I agree with David. Email is the best place to connect with your customers. Anyone can click to your website, it requires nothing from them, they can easily hit the back button. But when they give you their email address, they’re giving something personal, and it requires trust. So when you send them an email that isn’t spam, and is something that actually helps them, they are far more likely to buy from you or use your service.
Jamillah: Thanks for highlighting the report by Hubspot. Yesterday I had a Twitter workshop, so I will send the participants a link to your post, saying that they belong to the smart crowd! 😉
I have been a Twitter user since January 11, 2007. When did you start with Twitter?
I am a huge proponent of inbound marketing but when talking to firms in the B2B and B2G space, resistance to facebook and twitter reign. They seem to grasp that these sites could potentially send visitors to their web site, but feel the required time too much to be worthwhile. Many think that facebook is best for B2C companies. Twitter is often viewed, at best, as a place to post links to their web site, but few really interact with others on twitter in a meaningful way and therefore rarely use it. Mostly, I find B2B/B2G firms prefer LinkedIn for B2B and find it the most useful for business networking and relationship building.
David I like the way you say this: email is “the most intimate space we use online,…also the most guarded.”
@Robert Brady – SMB owners are time challenged, but I like your advice because it encourages action no matter what. As you say “the key is to be consistent with whatever effort you make.”
I initially thought twitter was for kids who wanted to tell their friends what they were doing every minute of the day (which may indeed have been how it started). Since I started using it for my business, however, it has become my most valuable tool. Articles such as this one, and the chance to tweet new ideas, have opened up a whole new ‘educational’ opportunity.

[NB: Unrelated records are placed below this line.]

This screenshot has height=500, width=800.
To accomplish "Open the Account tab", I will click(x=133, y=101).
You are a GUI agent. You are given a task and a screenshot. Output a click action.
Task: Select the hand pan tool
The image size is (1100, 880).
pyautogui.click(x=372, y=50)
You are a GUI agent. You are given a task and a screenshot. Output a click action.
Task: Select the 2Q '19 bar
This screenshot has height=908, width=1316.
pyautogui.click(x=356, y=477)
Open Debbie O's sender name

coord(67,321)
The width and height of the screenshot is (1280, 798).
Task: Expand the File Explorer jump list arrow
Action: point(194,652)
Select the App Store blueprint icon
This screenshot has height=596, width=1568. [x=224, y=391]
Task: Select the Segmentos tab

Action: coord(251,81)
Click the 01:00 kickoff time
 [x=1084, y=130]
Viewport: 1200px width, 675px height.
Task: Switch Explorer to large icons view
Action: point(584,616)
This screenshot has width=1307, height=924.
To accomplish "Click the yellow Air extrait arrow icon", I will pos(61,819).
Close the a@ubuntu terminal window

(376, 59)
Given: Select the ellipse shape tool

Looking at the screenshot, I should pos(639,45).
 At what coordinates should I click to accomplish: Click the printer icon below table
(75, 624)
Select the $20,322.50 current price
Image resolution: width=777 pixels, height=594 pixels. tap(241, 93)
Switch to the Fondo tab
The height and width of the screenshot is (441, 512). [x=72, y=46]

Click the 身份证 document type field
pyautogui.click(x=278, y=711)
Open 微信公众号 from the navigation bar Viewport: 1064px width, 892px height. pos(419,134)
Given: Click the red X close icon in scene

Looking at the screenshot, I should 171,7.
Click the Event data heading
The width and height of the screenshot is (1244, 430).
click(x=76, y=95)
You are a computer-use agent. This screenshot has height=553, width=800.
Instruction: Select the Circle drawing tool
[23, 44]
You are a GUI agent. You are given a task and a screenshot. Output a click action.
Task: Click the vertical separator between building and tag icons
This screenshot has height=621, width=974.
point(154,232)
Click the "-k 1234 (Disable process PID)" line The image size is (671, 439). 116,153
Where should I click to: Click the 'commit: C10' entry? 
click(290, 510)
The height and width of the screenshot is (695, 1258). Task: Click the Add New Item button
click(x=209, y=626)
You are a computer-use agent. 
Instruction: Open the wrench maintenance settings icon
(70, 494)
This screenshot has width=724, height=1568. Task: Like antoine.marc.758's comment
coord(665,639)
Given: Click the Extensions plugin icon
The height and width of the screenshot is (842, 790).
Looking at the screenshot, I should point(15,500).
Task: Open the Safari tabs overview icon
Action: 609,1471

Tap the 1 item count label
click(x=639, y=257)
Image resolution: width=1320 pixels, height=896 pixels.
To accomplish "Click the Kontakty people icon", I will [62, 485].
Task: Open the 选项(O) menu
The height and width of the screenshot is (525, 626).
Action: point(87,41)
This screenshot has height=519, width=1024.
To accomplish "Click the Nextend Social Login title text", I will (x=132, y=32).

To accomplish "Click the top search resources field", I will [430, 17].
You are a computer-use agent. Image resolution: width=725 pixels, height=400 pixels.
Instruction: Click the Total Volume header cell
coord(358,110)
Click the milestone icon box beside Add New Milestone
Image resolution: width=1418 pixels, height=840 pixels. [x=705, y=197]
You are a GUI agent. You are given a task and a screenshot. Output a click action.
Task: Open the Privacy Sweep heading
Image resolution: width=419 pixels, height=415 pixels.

A very insight full blog post, you mention Hubspot I’ve been dealing with them for a few months now and its a great tool to build your inbound marketing campaigns, linking into Facebook Twitter and Blog posts. The social media tool is really good which is how I found this site.
If any of your readers want to evaluate their inbound marketing I’ve recently created an inbound marketing ROI tool at http://www.integrated-marketing.co.uk/inbound-marketing-roi-calculator/
The challenge our small firm faces is the overwhelming amount of possible venues in which to spend our efforts. Should we neglect remodeling our site to improve our Facebook page ? Should all of us concentrate on Facebook promotions, or should an equal amount of effort go into Twitter account building? Will Twitter account building EVER really take off? Maybe we should try to create regional buzz before trying to attract attention nationwide? worldwide?
So much opportunity, so little waking hours ….
For me strategy always STARTS with a series of questions,
@TODD A–if that holds true for others, then you’re in a great place…:)
@Gloria–I initially thought the same thing…that twitter was for kids (so much more).
The first step to marketing online is about being found. The more places you make yourself available the better attention and visibility you will get.